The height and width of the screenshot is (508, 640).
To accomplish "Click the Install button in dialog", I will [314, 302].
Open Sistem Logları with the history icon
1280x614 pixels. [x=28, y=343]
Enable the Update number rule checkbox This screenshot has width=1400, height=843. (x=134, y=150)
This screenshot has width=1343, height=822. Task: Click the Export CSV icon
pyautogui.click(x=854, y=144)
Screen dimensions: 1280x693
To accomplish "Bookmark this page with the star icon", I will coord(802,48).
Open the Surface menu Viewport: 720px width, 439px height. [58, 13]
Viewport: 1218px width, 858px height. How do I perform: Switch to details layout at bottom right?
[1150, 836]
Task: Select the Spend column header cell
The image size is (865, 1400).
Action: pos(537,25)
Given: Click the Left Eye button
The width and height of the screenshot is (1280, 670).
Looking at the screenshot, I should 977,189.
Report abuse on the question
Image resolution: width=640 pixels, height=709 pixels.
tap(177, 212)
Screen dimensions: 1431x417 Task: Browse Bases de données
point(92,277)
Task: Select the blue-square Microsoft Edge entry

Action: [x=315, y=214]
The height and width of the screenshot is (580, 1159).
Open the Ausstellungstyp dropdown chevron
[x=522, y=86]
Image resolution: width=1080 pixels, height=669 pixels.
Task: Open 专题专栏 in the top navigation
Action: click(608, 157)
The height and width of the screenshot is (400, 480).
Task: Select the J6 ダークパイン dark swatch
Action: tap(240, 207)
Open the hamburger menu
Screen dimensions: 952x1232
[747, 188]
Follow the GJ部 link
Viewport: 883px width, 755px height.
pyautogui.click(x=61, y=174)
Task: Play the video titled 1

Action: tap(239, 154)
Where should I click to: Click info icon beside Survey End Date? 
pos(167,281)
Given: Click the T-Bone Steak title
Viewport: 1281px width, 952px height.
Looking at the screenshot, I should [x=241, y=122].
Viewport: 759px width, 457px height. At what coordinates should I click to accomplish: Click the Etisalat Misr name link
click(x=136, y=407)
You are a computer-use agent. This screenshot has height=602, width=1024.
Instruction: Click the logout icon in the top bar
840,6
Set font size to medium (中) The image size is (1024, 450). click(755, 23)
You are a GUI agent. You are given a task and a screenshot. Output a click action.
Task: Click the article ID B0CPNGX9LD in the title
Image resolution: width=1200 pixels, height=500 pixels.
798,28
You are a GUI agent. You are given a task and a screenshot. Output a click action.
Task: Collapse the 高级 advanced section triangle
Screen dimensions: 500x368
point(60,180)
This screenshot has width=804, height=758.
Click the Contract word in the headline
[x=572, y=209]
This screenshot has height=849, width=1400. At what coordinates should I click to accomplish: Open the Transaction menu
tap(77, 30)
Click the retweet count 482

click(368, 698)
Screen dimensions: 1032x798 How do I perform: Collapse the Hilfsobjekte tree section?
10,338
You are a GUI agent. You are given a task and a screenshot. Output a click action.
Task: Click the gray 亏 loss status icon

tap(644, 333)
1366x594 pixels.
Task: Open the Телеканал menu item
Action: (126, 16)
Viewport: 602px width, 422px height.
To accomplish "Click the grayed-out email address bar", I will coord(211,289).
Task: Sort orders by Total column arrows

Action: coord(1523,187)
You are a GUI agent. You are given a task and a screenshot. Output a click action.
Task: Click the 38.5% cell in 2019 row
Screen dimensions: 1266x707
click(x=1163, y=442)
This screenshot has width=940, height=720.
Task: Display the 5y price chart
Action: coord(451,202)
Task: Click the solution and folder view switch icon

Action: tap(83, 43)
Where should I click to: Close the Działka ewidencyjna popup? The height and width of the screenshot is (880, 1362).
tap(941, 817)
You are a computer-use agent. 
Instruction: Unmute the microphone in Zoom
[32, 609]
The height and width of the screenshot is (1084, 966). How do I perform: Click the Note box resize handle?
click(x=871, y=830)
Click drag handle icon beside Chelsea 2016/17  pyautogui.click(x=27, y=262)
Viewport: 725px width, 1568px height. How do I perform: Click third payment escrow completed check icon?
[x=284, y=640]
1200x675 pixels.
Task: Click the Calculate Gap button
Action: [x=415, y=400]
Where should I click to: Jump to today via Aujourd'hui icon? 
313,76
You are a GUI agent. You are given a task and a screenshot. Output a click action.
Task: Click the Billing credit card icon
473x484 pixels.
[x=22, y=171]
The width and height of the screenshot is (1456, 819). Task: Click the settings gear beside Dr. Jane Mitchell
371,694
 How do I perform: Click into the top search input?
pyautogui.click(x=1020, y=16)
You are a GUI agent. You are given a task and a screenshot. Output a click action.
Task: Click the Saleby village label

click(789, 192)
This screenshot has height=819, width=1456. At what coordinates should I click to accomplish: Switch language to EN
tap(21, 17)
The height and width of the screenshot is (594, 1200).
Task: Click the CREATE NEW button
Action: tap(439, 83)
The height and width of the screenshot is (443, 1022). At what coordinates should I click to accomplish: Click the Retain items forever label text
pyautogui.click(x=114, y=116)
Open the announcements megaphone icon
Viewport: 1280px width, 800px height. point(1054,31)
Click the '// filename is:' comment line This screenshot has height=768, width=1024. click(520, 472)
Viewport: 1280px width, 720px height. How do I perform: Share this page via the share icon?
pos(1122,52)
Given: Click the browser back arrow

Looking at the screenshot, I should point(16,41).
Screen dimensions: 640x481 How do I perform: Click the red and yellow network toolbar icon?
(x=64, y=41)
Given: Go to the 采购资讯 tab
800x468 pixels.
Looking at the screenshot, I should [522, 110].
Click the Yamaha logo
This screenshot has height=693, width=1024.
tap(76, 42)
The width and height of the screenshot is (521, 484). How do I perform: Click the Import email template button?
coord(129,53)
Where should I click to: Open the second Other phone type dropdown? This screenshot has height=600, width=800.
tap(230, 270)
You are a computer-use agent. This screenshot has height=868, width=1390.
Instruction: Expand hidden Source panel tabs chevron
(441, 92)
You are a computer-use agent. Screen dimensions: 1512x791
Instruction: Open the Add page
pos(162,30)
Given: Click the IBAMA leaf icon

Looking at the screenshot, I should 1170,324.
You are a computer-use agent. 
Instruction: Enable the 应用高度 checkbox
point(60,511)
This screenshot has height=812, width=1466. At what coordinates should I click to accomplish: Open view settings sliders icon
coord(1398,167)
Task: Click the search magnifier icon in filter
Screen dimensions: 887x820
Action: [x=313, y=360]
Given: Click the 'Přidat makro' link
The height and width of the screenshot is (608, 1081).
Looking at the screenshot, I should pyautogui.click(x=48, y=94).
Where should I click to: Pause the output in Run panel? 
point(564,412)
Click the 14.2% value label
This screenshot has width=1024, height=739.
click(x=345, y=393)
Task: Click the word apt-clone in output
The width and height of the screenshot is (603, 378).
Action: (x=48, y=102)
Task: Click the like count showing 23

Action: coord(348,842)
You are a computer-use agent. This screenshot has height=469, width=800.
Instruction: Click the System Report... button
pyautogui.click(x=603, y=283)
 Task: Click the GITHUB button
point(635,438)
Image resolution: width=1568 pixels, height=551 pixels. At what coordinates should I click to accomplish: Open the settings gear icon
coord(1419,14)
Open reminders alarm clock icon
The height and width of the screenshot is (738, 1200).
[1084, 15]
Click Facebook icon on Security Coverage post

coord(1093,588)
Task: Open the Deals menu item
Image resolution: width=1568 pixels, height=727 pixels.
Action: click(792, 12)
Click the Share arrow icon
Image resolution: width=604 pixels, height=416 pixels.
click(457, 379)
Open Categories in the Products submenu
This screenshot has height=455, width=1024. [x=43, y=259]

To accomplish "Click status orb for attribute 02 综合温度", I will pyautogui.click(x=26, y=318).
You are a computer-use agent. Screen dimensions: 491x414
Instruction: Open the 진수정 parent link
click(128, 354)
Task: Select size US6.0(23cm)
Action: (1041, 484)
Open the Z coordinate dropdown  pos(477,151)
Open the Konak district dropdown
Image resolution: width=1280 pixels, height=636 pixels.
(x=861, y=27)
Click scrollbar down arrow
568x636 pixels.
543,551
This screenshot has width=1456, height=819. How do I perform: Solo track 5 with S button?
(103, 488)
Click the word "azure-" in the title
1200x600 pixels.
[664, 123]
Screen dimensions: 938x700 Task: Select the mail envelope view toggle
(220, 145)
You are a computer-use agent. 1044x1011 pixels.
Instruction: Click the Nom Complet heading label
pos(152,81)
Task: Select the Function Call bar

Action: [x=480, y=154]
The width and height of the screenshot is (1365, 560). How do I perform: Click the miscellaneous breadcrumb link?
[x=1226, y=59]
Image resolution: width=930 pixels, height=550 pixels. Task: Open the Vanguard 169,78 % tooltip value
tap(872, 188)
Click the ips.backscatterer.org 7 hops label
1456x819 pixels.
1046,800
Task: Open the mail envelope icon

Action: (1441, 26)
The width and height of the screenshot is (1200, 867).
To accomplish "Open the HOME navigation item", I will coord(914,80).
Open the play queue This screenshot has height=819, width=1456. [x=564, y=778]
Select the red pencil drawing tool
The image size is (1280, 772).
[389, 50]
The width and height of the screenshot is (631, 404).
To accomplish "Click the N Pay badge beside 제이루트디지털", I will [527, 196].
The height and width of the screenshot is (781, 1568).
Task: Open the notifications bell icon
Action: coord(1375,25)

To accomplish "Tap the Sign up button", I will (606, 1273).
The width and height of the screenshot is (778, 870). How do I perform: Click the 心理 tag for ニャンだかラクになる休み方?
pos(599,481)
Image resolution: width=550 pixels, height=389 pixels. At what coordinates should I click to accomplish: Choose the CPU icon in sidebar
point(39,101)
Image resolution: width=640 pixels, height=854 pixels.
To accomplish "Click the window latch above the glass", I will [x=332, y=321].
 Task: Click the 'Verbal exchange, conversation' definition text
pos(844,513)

## Objective
Repeat the rows above exactly, covering the stretch from the line containing "You are a computer-use agent. 1044x1011" through the line containing "Action: [x=480, y=154]".

## Task answer
You are a computer-use agent. 1044x1011 pixels.
Instruction: Click the Nom Complet heading label
pos(152,81)
Task: Select the Function Call bar

Action: [x=480, y=154]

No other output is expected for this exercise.